Solamente estos países compraron el Lightning, aunque en el camino generaron una gran cantidad de variantes, que difieren entre sí solo en pequeños detalles técnicos.

Una carrera larga y sin sobresaltos

Debido a su función, el Lightning no fue uno de esos aviones que hicieron historia. Al ser concebidos como interceptores contra bombarderos soviéticos, y luego como cazas de corto alcance, estos aviones se quedaron en escuadrones en Inglaterra y no fueron desplegados a otras bases, o lo fueron por cortos períodos de tiempo. Su escaso alcance y armamento contribuyó a que otros aparatos tomaran este lugar. Además, como no fue exportado a ninguna nación beligerante en esos años, no fue utilizado en combate.

A pesar de todas las mejoras, lentamente el gobierno inglés fue adquiriendo modelos estadounidenses (como el Phantom II) o desarrollando modelos propios (como el Tornado), que lo fueron desplazando. Para 1974 era obvio que estaban obsoletos y se comenzó a retirarlos de servicio lentamente.

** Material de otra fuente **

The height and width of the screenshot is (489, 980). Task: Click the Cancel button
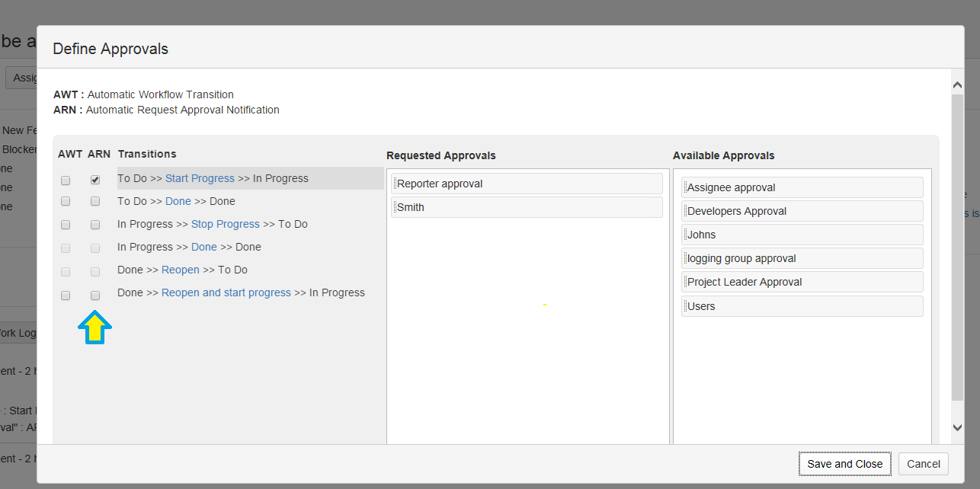pyautogui.click(x=923, y=464)
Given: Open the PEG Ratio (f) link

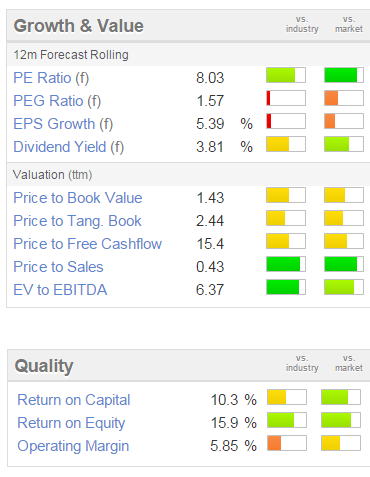Looking at the screenshot, I should coord(57,101).
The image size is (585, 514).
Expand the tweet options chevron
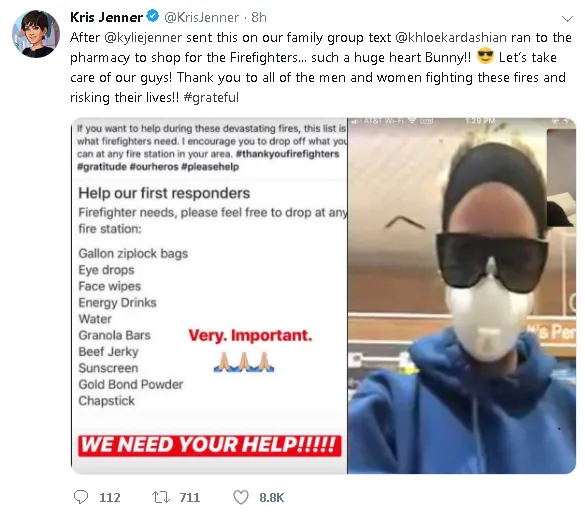pos(567,19)
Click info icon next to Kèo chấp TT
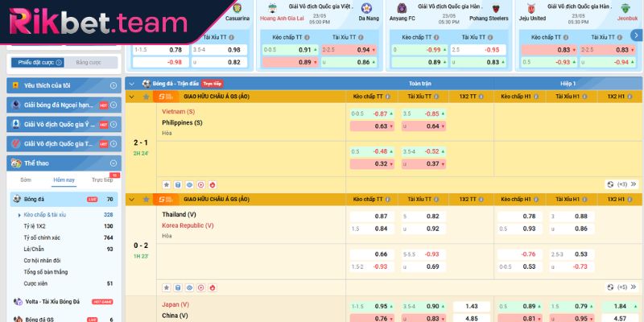644x322 pixels. [388, 97]
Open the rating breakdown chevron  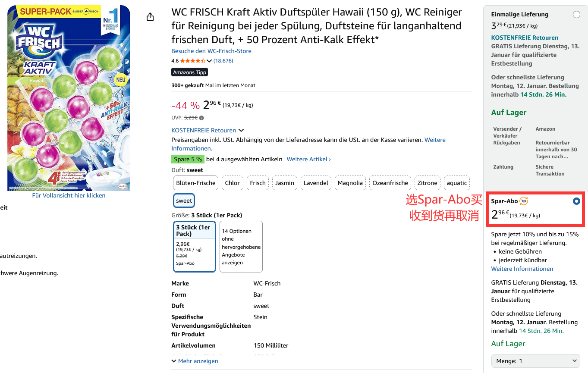click(x=209, y=61)
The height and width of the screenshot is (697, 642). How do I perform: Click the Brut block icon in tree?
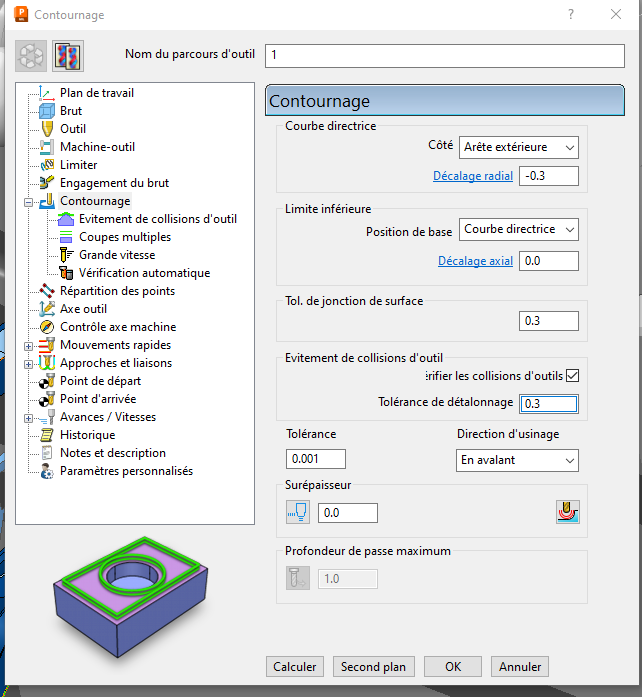click(47, 111)
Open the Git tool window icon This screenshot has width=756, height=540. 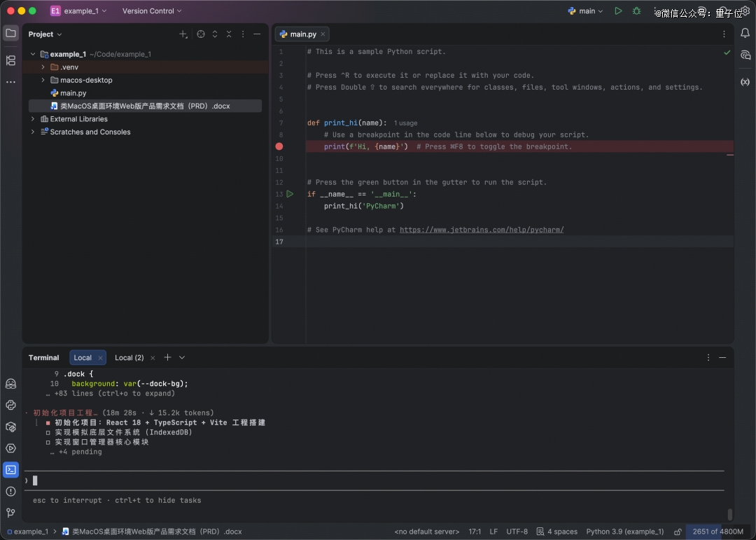tap(11, 513)
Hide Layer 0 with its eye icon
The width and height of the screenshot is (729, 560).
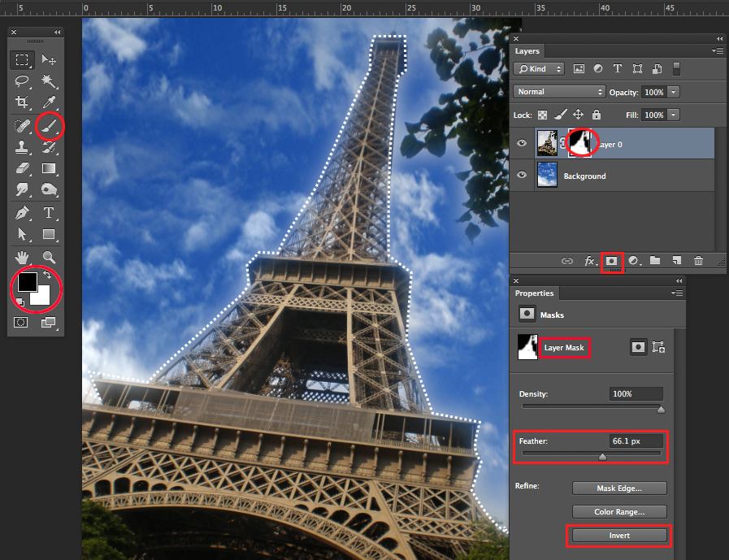click(522, 144)
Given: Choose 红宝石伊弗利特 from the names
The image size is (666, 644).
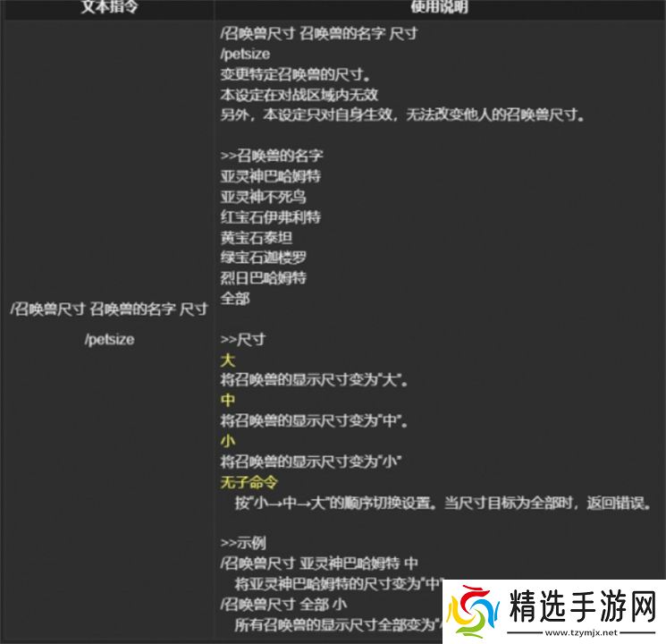Looking at the screenshot, I should 270,217.
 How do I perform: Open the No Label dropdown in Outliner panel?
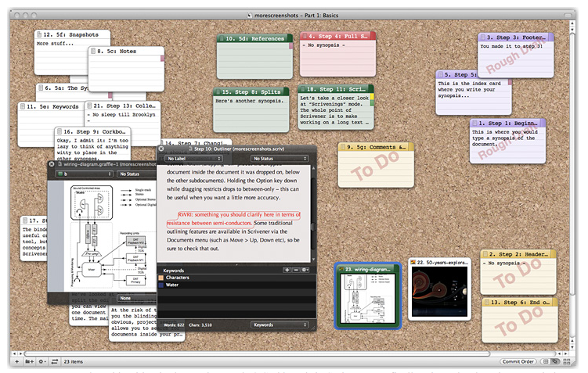coord(193,159)
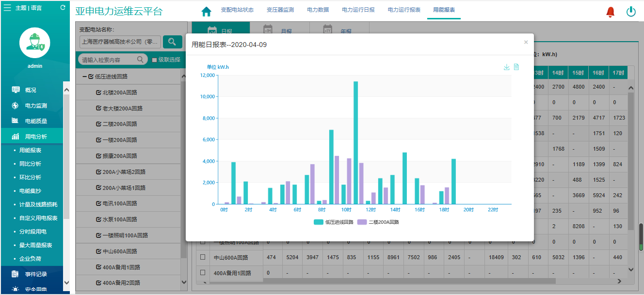Download the chart as image

click(506, 67)
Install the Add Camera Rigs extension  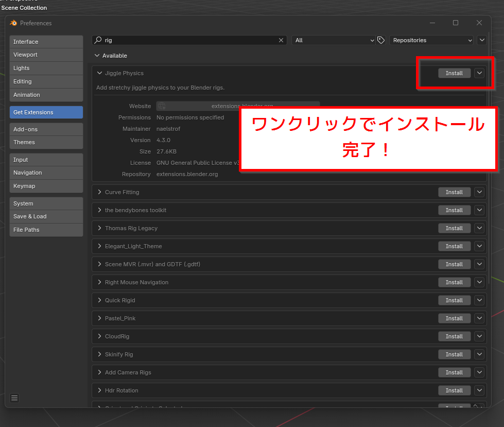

En total se construyeron 338 Lightning, que permanecieron en servicio desde 1960 hasta la disolución del Escuadrón 11º, la última unidad equipada con este aparato, en 1988. Esta unidad tenía como función la defensa de un sector aéreo de Inglaterra. La medida de retirarlo definitivamente de servicio fue tomada en 1986, cuando todavía había en servicio unos 60 aparatos. Esto hizo que el último piloto de Lightning tuvo el honor de ser habilitado oficialmente ese mismo año.

Una pareja de Lightnings con el camuflaje verde y gris utilizado por la RAF en los años 70s y principios de los 80s

Para esa época, el mítico caza inglés era totalmente obsoleto, siendo superado ampliamente por todos los cazas modernos. De hecho, fue la gran destreza de sus pilotos y el empeño de los mecánicos lo que permitió que un caza tan antiguo pudiera continuar volando hasta esa fecha. Y es que sus pilotos se consideraban parte de la flor y nata de la RAF, y estuvieron siempre orgullosos de sus Lightnings, aunque fueran anticuados. Para ellos, una vez domado, era un placer poder volarlo.


Especificaciones técnicas (Lightning F.Mk 6)

Planta motriz: dos turborreactores Rolls-Royce Avon 302 de 7.112 kg de empuje con poscombustión

Velocidades máximas: 2.415 km/h a 12.190 metros; velocidad ascensorial inicial de 15.240 metros por minuto, lo que le permite llegar a 12.190 metros en 2 minutos

Alcance máximo: 1.287 km

Pesos: vacío 12.700 kg; máximo al despegue 22.680 kg

Largo: 16,84 metros

Envergadura: 10,61 metros

Altura: 5,97 metros

Superficie alar: 35,31 m2

Armamento: dos cañones ADEN de 30 mm opcionales; dos misiles Red Top

Con la desactivación del Lightning como caza militar, varios fueron comprados por millonarios que querían experimentar sus famosas capacidades. Hasta hace unos años, cuatro ejemplares sobrevivían en Sudáfrica en manos civiles.